Türk devletinin tarihi ve stratejik Kürt düşmanlığı, son yıllarda, en kanlı en vahşi haliyle devam etmektedir. Kısa süre önce güney Kürdistan’da yapılan referanduma bile tahammül edememiş, sözde dost ilan ettiği Barzani’nin bu yönlü çabasını bastırmak için can hıraş bir çaba ine girmişti.

Bugün Afrin’e yönelik işgal girişimi bu düşmanlığın geldiği son noktadır. Bundan önce Türk devleti işgal ettiği kuzey Kürdistan’da sürdürülen özgürlük mücadelesini bastırmaya çalışıyordu. Ancak bugün Erdoğan’ın yönettiği Türk devleti bütün Kürtleri düşman ilan etmiş bulunmaktadır. Erdoğan ve Türk devleti Kürtlerin özgürleşmesinin siyasal kazanımlar elde etmesinin kendi geleceği ve Türk devletinin bekası için tehlike arz ettiğine hükmetmiş ve bundan hareketle nerede Kürtler kazanım elde ediyor veya edebilme ihtimali varsa oraya saldırmaktadır.

Bu amaçla bölgedeki devletlerle, bütün İslami çetelerle hatta mafya ile ve elbette bölgede gözü olan emperyalist devletlerle çok yönlü bağlantılar geliştirmekte ilişkiler kurmakta tavizler vermektedir. Yaklaşık altı- yedi aydan beri Türk devleti ve Erdoğan Kürt düşmanlığının gereği olarak ilgili devletlerle görüşmeler yapmış, Arfrin’e saldırabilmenin iznini alabilmek için her yola başvurmuştur.

Türk devletinin bu ölçüsüz düşmanlığının temel nedeni Kürtlerin bugüne kadar olduğundan çok farklı bir örgütlülüğe güce ve olanağa sahip olmasından kaynaklanmaktadır.

O nedenle Türk devletinin Afrin’e yönelik olarak başlattığı işgal girişiminin bir tek önleyici gücü, Kürtlerin siyasi askeri toplumsal örgütlü gücüdür. Türk devletinin ve Erdoğan’ın en çok korktuğu ve hiçbir biçimde etkileyip kontrol edemeyeceği yegâne güçte budur. Bunun dışında hiçbir güç bu işgal girişimini önlemeyecektir.

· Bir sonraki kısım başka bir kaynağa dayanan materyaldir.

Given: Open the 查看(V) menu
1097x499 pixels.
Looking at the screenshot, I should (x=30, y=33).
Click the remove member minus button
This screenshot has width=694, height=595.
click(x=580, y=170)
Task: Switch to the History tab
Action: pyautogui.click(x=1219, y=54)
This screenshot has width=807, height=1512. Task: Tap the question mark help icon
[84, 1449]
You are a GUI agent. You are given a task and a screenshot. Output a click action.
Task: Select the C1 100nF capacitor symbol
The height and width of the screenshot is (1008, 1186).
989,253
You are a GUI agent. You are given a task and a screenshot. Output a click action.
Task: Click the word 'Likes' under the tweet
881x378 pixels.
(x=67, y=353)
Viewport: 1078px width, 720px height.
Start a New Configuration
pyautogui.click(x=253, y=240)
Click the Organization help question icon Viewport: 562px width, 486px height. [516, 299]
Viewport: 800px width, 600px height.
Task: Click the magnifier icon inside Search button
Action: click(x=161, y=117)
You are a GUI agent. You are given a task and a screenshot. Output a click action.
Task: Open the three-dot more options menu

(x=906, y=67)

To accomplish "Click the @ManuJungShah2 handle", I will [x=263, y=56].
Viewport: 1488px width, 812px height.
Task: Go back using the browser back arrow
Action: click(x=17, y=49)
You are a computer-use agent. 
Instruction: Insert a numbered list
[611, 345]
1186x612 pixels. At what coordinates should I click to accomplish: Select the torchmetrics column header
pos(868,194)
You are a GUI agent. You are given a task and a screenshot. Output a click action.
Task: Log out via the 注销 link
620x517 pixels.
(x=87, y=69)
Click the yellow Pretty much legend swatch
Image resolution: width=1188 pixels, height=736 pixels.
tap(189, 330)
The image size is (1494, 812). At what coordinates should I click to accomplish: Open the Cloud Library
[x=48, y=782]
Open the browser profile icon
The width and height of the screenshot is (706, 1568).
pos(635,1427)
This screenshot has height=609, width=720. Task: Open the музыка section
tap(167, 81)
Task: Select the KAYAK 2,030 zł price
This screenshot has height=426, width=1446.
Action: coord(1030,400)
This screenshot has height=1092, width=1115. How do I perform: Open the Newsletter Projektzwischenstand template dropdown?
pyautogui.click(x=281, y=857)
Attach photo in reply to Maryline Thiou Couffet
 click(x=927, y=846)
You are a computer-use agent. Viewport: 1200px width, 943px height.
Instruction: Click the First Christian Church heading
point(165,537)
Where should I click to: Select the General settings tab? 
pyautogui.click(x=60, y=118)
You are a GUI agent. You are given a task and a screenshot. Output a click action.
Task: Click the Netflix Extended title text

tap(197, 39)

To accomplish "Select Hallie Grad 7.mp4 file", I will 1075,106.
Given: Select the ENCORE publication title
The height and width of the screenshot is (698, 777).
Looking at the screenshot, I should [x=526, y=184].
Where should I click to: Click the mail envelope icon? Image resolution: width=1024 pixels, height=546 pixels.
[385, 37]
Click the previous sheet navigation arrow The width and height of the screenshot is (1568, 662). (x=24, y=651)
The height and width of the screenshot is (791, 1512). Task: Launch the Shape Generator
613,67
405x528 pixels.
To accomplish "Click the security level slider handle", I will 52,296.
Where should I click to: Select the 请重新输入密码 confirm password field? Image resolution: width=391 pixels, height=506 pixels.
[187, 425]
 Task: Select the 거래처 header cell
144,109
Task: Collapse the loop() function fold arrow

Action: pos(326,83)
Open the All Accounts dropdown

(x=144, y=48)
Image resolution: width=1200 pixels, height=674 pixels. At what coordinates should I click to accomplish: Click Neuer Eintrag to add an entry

Türk devletinin Afrin’e yönelik saldırısı, bu gerçeğin bir kez daha teyit edilmesini sağladı. Bilindiği gibi Afrin’e saldırıyla birlikte ABD’nin, AB ülkelerinin veya Rusya’nın hileleri, ihanetleri aynı anda yaşanmaya başlandı. YPG/PYD’yi destekleyen, ya da öyle olduğu sanılan ABD, Afrin bizim ilgi alanımız değildir dedi. Rusya zaten havaalanını açtığı için trük devleti saldırabildiği için ayrıca değinmeye gerek yok. Diğer devletlerin her biri kendi çıkarlarının düzeyine uygun bir tavır içinde davranmaktadırlar.

İlgili devletler Kürtlerin IŞİD’i ortadan kaldırmasını ellerini ovuşturarak izlediler. O zaman Kürtler için övücü sözler etmekten geri durmayan bu devletler, bugün Kürtlerin bir kez daha bir trajedi yaşamalarına göz yummayı hesaplamaktadırlar. Gerçekten de IŞİD adlı vahşi çeteyi insanlığın başına bela olmaktan kurtaran Kürtler, bugün Türk devletinin ölçüsüz saldırılarına karşı kendi başlarına bırakılmak istenmektedirler.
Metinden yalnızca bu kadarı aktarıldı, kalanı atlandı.